A mulher elegante, com sua roupa da última estação, encarna essa tentativa de diferenciação no efêmero. A própria moda, na qual Baudelaire vê uma síntese do transitório e do eterno, funciona como um campo privilegiado de invenção estética: um decote mais ousado, uma bainha mais curta, um detalhe que marca a diferença entre o “agora” e o “ontem”. O pintor moderno não procura o eterno no sentido clássico, mas aquilo que se destaca aqui e agora como sinal de originalidade frente ao passado imediato.

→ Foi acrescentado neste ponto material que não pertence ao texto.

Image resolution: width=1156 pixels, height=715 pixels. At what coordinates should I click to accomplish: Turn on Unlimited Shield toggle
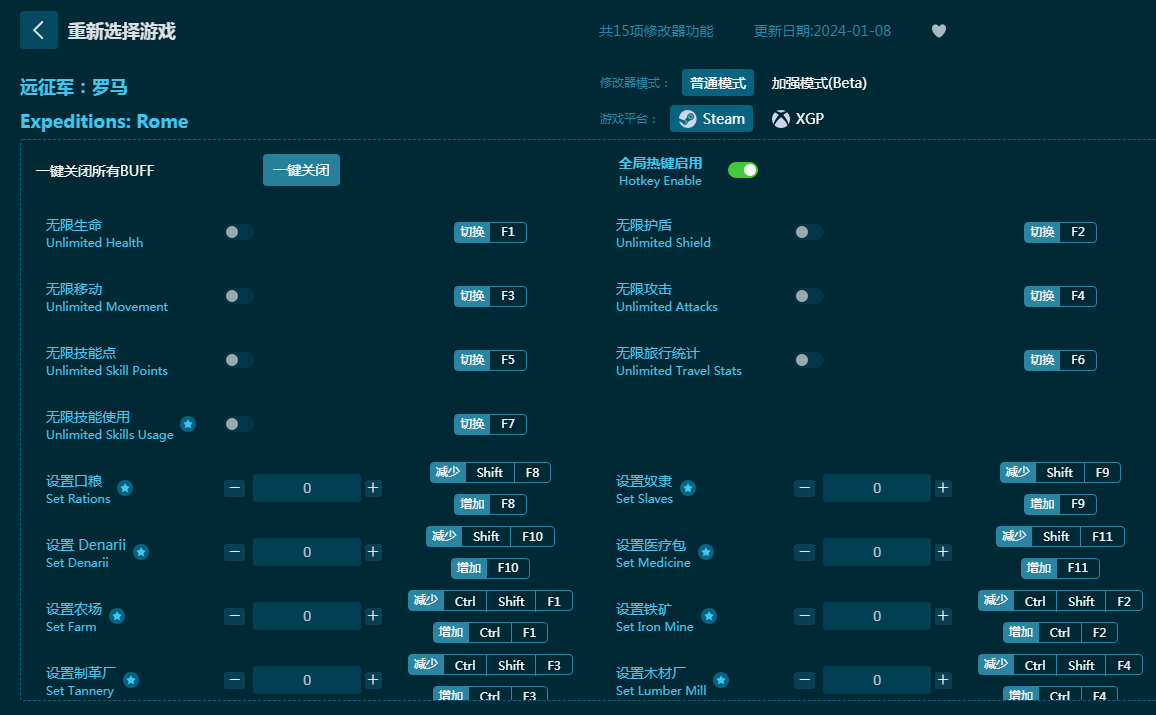[808, 232]
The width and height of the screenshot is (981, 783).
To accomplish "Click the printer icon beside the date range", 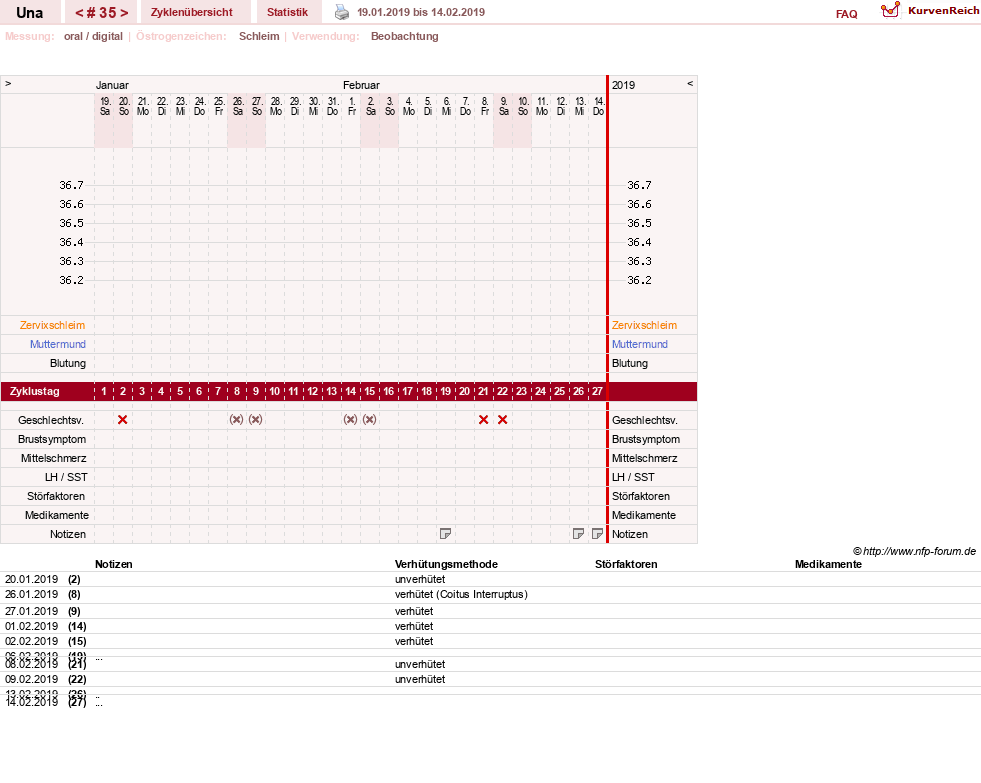I will (342, 12).
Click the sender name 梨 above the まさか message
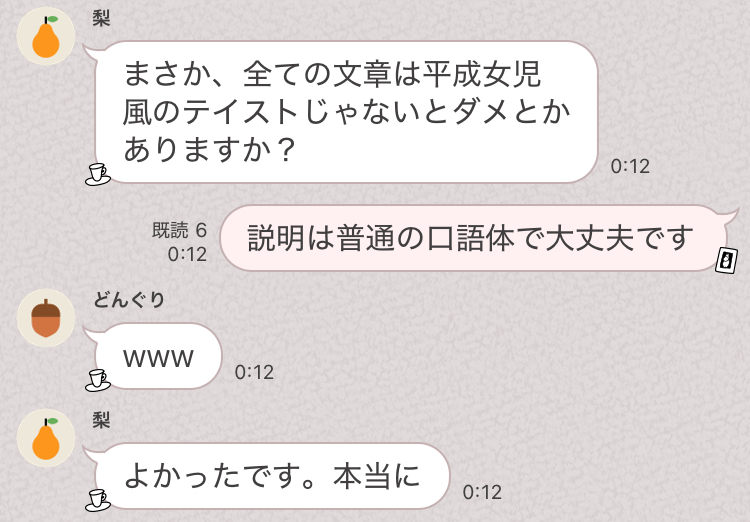Screen dimensions: 750x522 click(x=101, y=18)
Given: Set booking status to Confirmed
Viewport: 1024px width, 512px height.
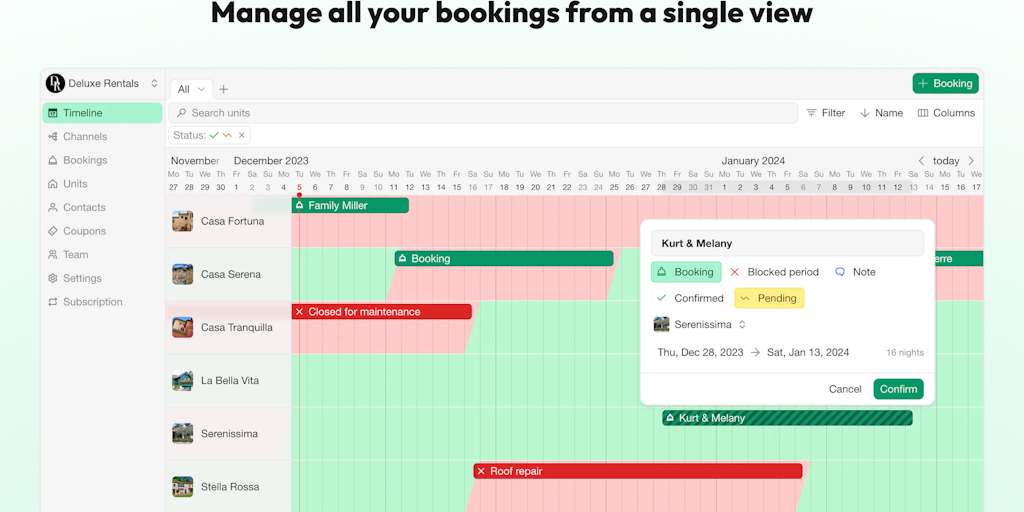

Mas é justamente aqui que o projeto moderno, como Baudelaire o concebe, começa a mostrar sua fenda trágica. A busca pelo novo se acelera a tal ponto que se torna um fim em si mesmo. A moda já não distingue mais uma geração da outra, mas apenas uma semana da anterior. O artista, antes historiador sensível do presente, vê-se transformado em cronista de uma sucessão vertiginosa de gestos sem substância. Já não há progresso estético, nem avanço de uma época para outra — apenas substituição incessante, movimento que gira no vazio. A distinção, que antes funcionava como resistência à vulgaridade, converte-se em caricatura de si mesma. O novo já não é invenção, mas apenas repetição disfarçada. Em sua ânsia de se distinguir, o homem moderno termina por se perder. E no fim do processo, resta apenas a vertigem de um presente sem espessura, sem memória e sem direção.